Purzelbaum
Glas auf den Tisch abgestellt, lässt Caro auch schon wieder die Luft raus. Sie begleitet das Füllen der Gläser mit den Worten »Neue Runde, neues Glück!«
»Ich bin mir nicht ganz sicher, ob ihr sehr glücklich werdet, wenn ich zu viel von dem Zeug erwische.«, gebe ich zu bedenken. Die Mädels lachen nur, während Julia versucht nun auch die Reste des zweiten Eierlikörs aus dem Glas zu bekommen.

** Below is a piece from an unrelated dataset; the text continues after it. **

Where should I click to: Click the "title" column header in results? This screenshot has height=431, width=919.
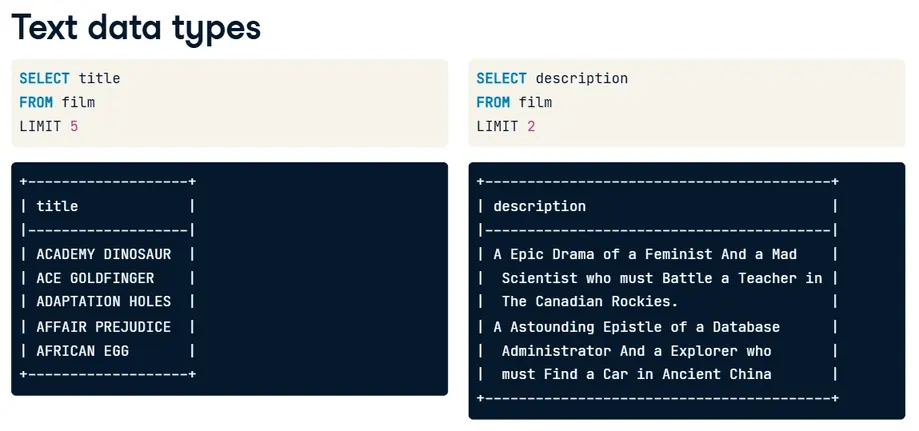point(57,206)
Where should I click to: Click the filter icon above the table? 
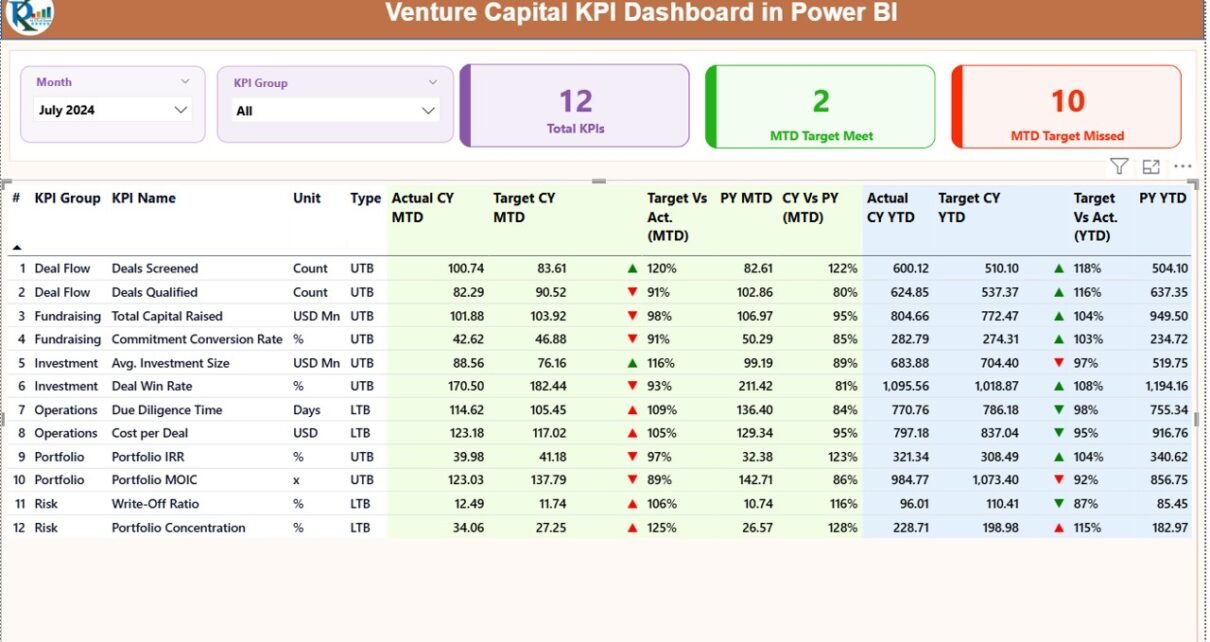1119,167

Die Thermosflasche mit dem Eierlikör dürfte sich derweilen schön langsam leeren. Höchste Zeit, denn ich fühle mich schon jetzt ein bisschen beschwipst. Wir sind zwar erst seit einer halben Stunde unterwegs und noch nicht mal aus München draußen, aber ich fürchte, dass das andauernde hineingießen von Flüssigkeit bereits jetzt seinen Tribut fordert. »Biene, kannst du bei der nächsten Möglichkeit mal rausfahren? Ich muss mal.«
»Mia, Mickeymausblase! Ich schau‘ was ich machen kann.«, erwidert Biene mit ihrer ziemlich tiefen, aber dafür umso lauteren Stimme.

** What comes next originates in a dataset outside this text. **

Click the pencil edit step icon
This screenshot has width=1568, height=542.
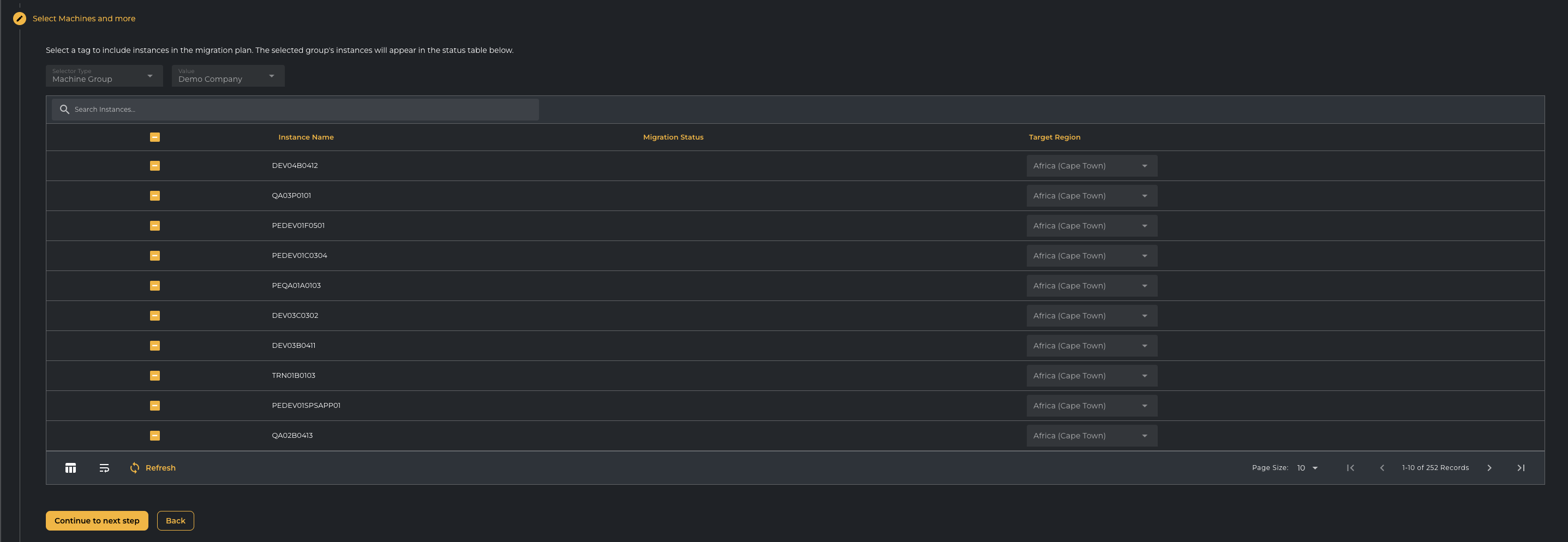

Der Abendverkehr macht mich fertig. Die nächste Toilette kommt erst auf der Autobahn, und wir stehen jetzt schon seit einer gefühlten Ewigkeit auf der Zubringerstraße zur Auffahrt. »Wenn der Verkehr weiter so schleppend vorankommt, dann mach ich mir sicher in die Hose!«
»Na dann steig‘ halt hier aus, und hock dich an den Straßenrand. Sind eh nur Bäume und Wiese da.«, ist die glorreiche Idee von Caro. Die hat sich noch nie geniert, zumindest könnte ich mich nicht daran erinnern. »Super Idee! Und den Fahrern die hinter uns in der Kolonne stehen winke ich dabei fröhlich zu, oder was?« Ich werde schon noch so lange aushalten. Jetzt muss ja es bald weitergehen.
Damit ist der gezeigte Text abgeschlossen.